Nella sua storia ultracentenaria, il calcio è riuscito ad attrarre ed emozionare tifosi e appassionati da ogni dove, come mai nessun altro sport. Dalla sua nascita in uno sobborgo di Londra, sino ai più recenti mondiali in Russia, centinaia di migliaia di supporters hanno seguito le principali manifestazioni sportive, legate al mondo del pallone. Questo all’estero come in Italia. Nel nostro Paese in modo particolare, il calcio (sport più seguito e praticato) rappresenta un vero e proprio stile di vita, una tradizione nazionale. Oggi, ai nostri microfoni, abbiamo avuto l’opportunità di intervistare Ennio Fiaschi; un uomo che ha vissuto da protagonista una delle pagina più belle (e spesso dimenticate) dello sport che tutti amiamo: il calcio negli anni 70’. Nato nell’ottobre del 45’, Fiaschi ha fatto il suo esordio nel “calcio che conta”, con la maglia del Lecce. Vigevano, Novara e soprattutto Verona, sono state poi le principali mete della sua carriera calcistica, conclusa all’età di trentasette anni nella Rhodense.
Lei ha vestito le maglie di numerose squadre, ce n’è una però, che le è rimasta particolarmente a cuore e se si perchè?
“Il Lecce, perchè ci ho giocato cinque anni ed è dove mi hanno lanciato. Lecce, ma anche il Verona: due città dove i tifosi sono belli caldi. Quando vado a Lecce ad esempio, sanno già che io sto arrivando e i capi dei tifosi arrivano sempre dove siamo per farci gli auguri e i complimenti. Quindi Lecce e Verona”.
Ennio Fiaschi: “Che emozione la doppietta alla Juventus”

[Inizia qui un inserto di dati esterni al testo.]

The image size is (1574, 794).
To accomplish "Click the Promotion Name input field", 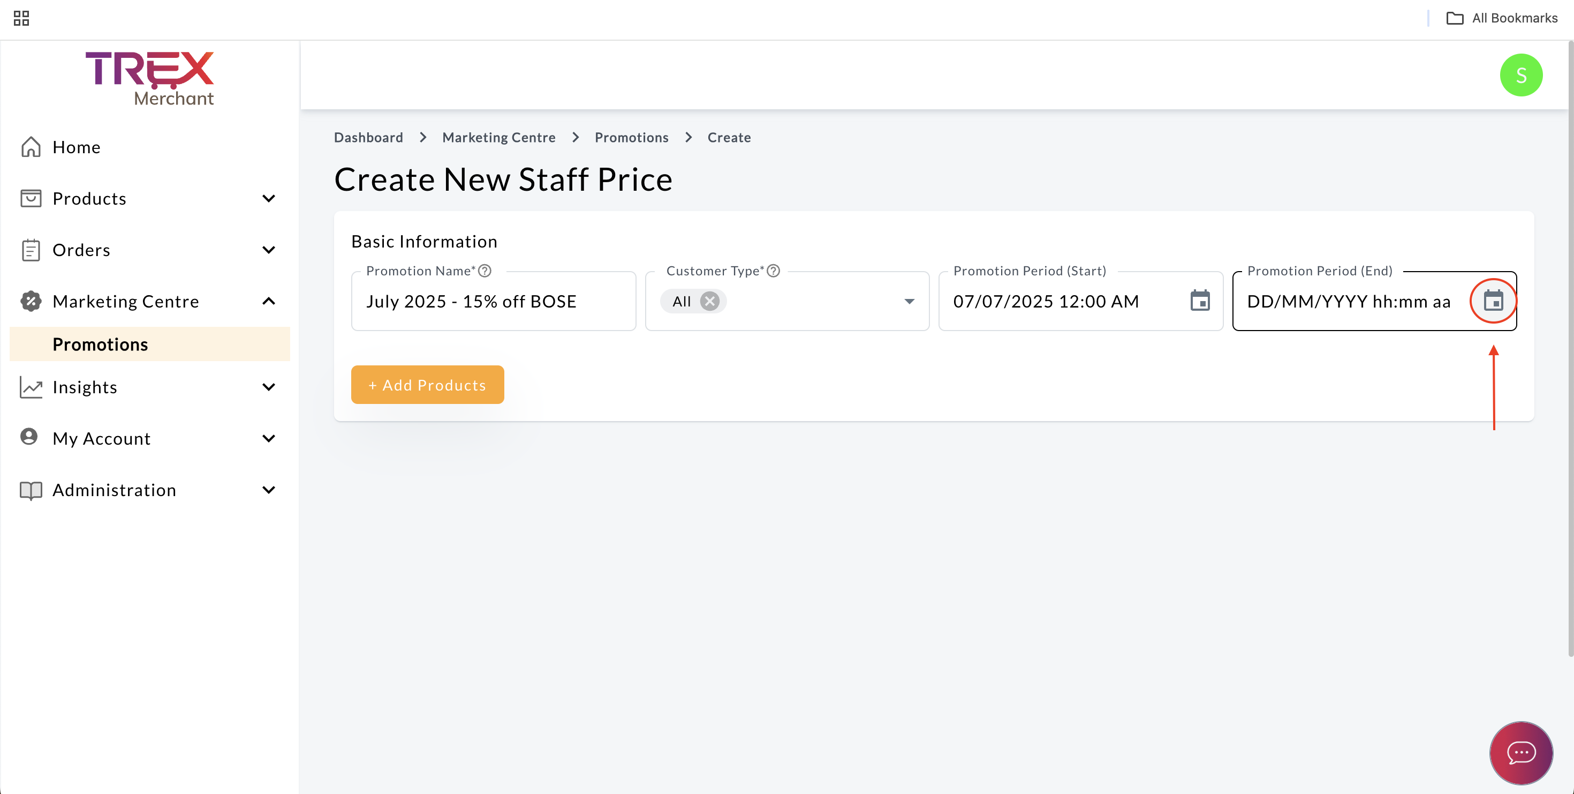I will (493, 301).
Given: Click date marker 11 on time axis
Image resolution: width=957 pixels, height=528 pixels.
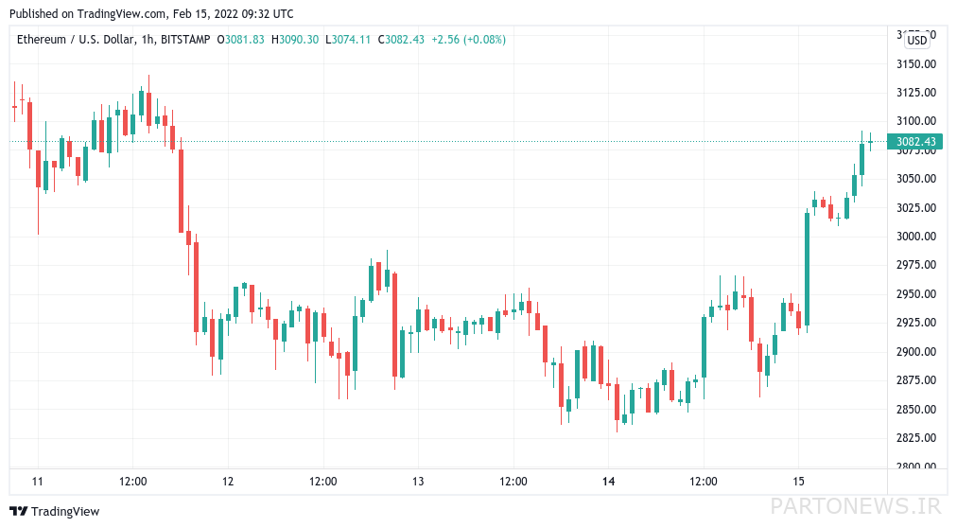Looking at the screenshot, I should (38, 482).
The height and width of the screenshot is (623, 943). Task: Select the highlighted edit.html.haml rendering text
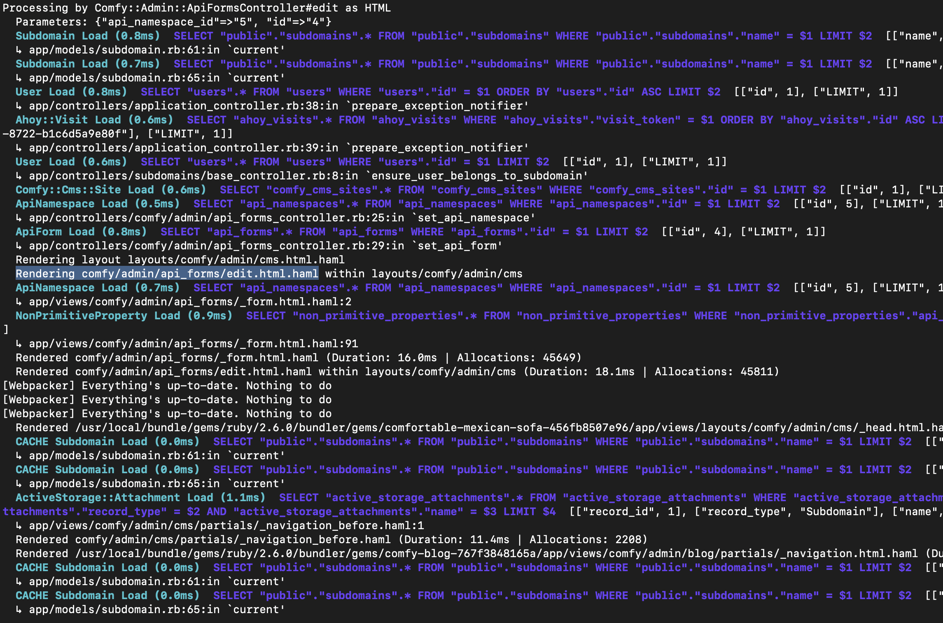click(x=167, y=273)
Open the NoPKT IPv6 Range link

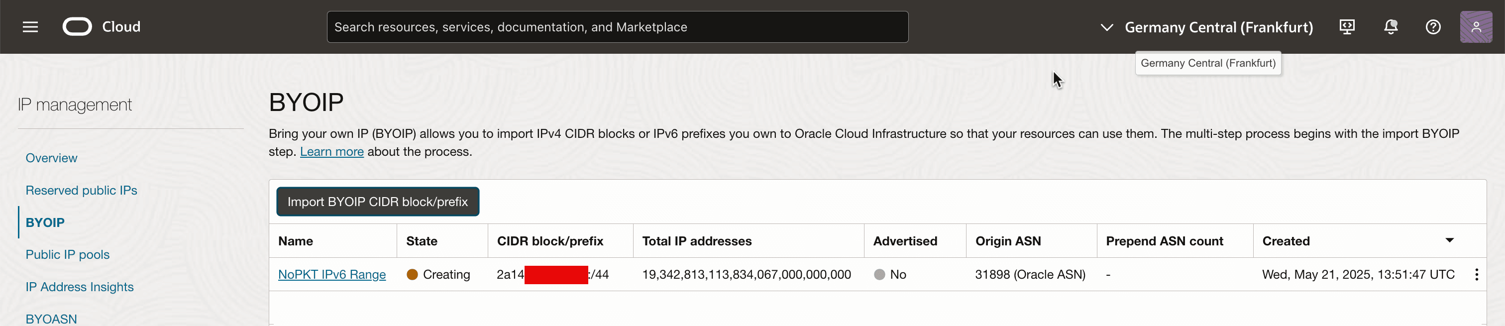point(332,275)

Proprio per il Verona lei ha giocato dal 1976 al 1978, realizzando (nel 77’) una doppietta alla Juventus di Tardelli e Boninsegna. Qual è il suo ricordo dell’esperienza in gialloblù e di quella partita in particolare?
“Ne ho parlato con Gentile (Claudio, ndr) giusto mezz’ora fa. E’ stata una grande emozione segnare alla Juventus, specialmente contro il grande Dino Zoff, ma non solo. C’era Tardelli, Cabrini, Morini, Boninsegna, Bettega. Quindi una grande emozione”.
É così che si è conquistato il soprannome “Faina” ?
“Si, perchè in campo ero considerato scaltro come….una faina”
Una squadra nella quale lei avrebbe dovuto giocare era la Roma, cosa sa dirci del mancato trasferimento?
“Io ero stato venduto alla Roma quando giocavo al Lecce, per 200 milioni. Con Errera, l’allenatore della Roma, avevamo già firmato, ma presi l’epatite virale, così non mi allenai più. Invece che andare a fare la tournèe a Londra sono stato un mese a letto. Ho pianto tanto. E così è finito tutto. Potevo andare in serie a 22 anni e invece ci sono poi andato quasi a 30”.
Ennio Fiaschi: “Il calcio moderno è meno tecnico, mi rivedo in Candreva”
Rispetto al presente invece, quali sono, a suo modo di vedere, le principali differenze del il calcio di allora rispetto a quello di oggi?
“Adesso picchiano tanto (ride, ndr), fisicamente sono molto più forti. Però noi eravamo più tecnici. Le faccio un esempio: nella serie A dei miei tempi se sbagliavi due palloni di seguito, non ci giocavi più. Oggi vedo dei gol sbagliati pazzeschi: il corpo indietro di due metri, palloni che volano sopra la porta. Gli allenatori studiavano prima la coordinazione, poi il tiro in porta, il passaggio: non potevi sbagliare. Ora vedi delle cose incredibili, che a quei tempi non succedevano. Ho visto la finale di Conference League della Roma, con gol sbagliati davanti alla porta. Mi creda, ai miei tempi non sarebbe successo”.
-Quando indossava gli scarpini, aveva un calciatore al quale si ispirava particolarmente? E attualmente, si rivede in qualche giocatore del nostro campionato?
“Il mio riferimento è stato Rivera; se invece dovessi indicare qualcuno in cui mi rivedo, le direi Candreva”.